Closer examination of ARL13BWT:GFP-expressing cell cilia suggests that SMO dissociates from ARL13B at the distal cilia tips, giving the appearance that it may be budding off of the cilium (Figure 2G). This phenotype is unlikely to be an overexpression artifact because similar patterns of distal tip puncta that are strongly SMO+, but weakly labeled for ARL13B, also occur in parental S7 cells stimulated with exogenous SHH (Figure 2H). Collectively, these data suggest that increasing functional ARL13B inside the cilium leads to the lengthening of glioma cilia and a distal tip accumulation of SMO that is independent of exogenous SHH exposure.

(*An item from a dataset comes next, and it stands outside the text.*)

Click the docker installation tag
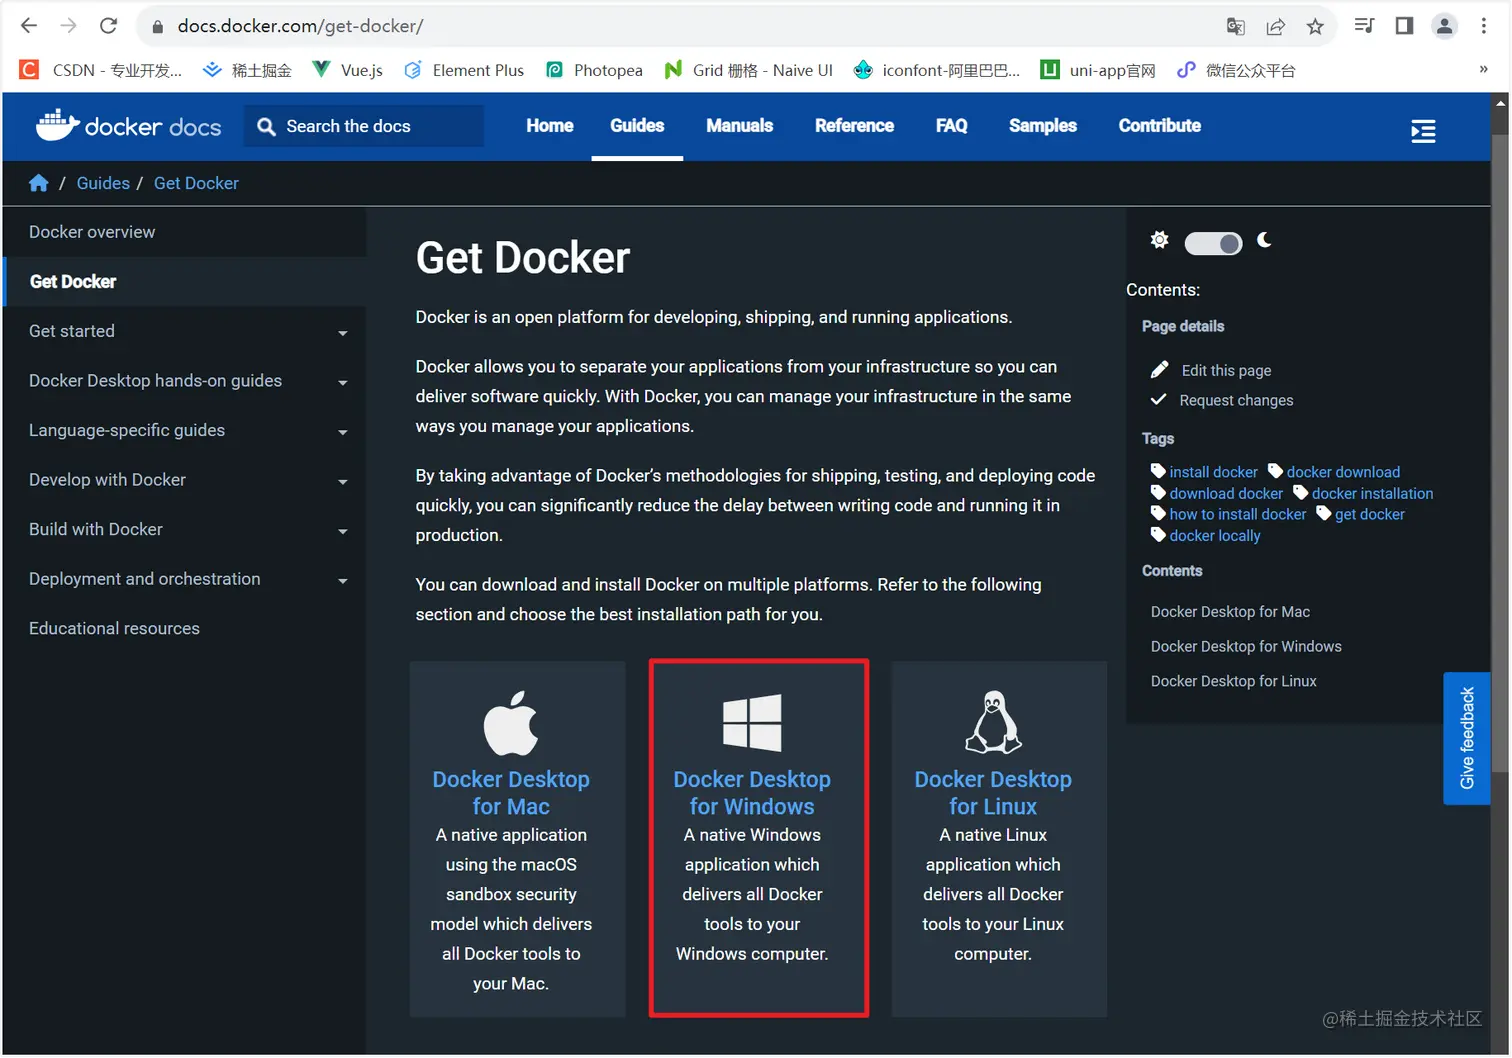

3.4. Increasing ARL13B Expression Promotes Abnormal Ciliary Tip Accumulation of Activated SMO

We next asked if increasing ARL13B promotes and accelerates a flag-tagged form of SMO to glioma ciliary distal tips. First, we transfected two different parental glioma cell lines (L0 and S7) with Flag-tagged SMO, which revealed that SMO localized along the axonemal length of endogenous ARL13B (Figure 3A,B). However, in the context of ARL13BWT:GFP overexpression, SMO-Flag accumulated at the distal tips (Figure 3C), similar to the endogenous SMO staining in transgenic lines (Figure 2B,C,G). To determine if increasing ARL13B enhances a distal tip accumulation of SMO, we transfected low (5 ng/well) or high (200 ng/well) concentrations of ARL13bWT:GFP plasmid while maintaining a low concentration of FLAG-Smo plasmid (10 ng/well) and stained cells for GFP, FLAG, and PCM1 to label the pericentriolar material around the ciliary basal body. As a control, we transfected low (5 ng/well) or high (200 ng/well) concentrations of GFP plasmid while maintaining a low concentration of FLAG-Smo plasmid (10 ng/well) and stained cells for GFP, FLAG, and ARL13B to label endogenous cilia. In all groups, we observed some transfected cells that lacked Smo-Flag in the cilia (data not shown), or displayed SMO-Flag signal along the ciliary axoneme (Figure 3D,E,H,I) or at the tip (Figure 3F,G,J,K). We then compared the patterns of Smo-Flag localization between low vs. high GFP (Figure 3L) or low vs. high ARL13BWT:GFP (Figure 3M). While no significant changes in the distribution pattern of Smo-Flag localization were observed in low vs. high GFP (Figure 3N), higher concentrations of Arl13bWT:GFP cDNA promoted a significant increase in the percentage of Smo-Flag tip localization (Figure 3N). Similar shifts in Smo-Flag localization toward the ciliary tip were observed in L0 and R24-3 cell lines when concentrations of Arl13bWT:GFP cDNA were increased (Supplementary Figure S4). These results suggest that increasing functional ARL13B in cilia drives SMO toward the ciliary tip.
It is unclear if the accumulated SMO in glioma cilia in ARL13B-overexpressing cells is in an active or inactive state. To address the role of ARL13B in promoting active SMO, we used Hh-responsive mouse NIH3T3 cells [34]. Previous studies showed that GLI2 is a key mediator of activated SMO in the cilium leading to transcriptional changes in the nucleus [34,35]. We treated NIH3T3 cells with recombinant human SHH or the SMO agonist, SAG, and found SMO and GLI2 enriched in cilia (Figure 4A–C,E,F). Cyclopamine inhibits SMO activation, yet promotes SMO ciliary enrichment, providing a way to uncouple SMO localization and activation [34,51]. Indeed, we confirmed that cyclopamine stimulated SMO into cilia (Figure 4D,G), but we did not detect GLI2 (Figure 4D,H). Taken together, these data indicate that the coordination of SMO and GLI2 ciliary enrichment is due to activated SMO in cilia recruiting GLI2. Considering GLI2 localization correlated with active ciliary SMO in NIH3T3 cells, we next immunolabeled S7 parental and S7 ARL13BWT:GFP cells for SMO and GLI2. Compared with S7 parental cilia that express a low frequency of SMO and GLI2 (Figure 4I,M,N), we observed a significantly higher frequency of ARL13BWT:GFP+ cilia whose tips were positive for both (Figure 4J–L,M,N), further implicating an accumulation of activated SMO. Altogether, these data support the likelihood that increased ARL13B promotes ciliary enrichment of activated SMO and GLI2.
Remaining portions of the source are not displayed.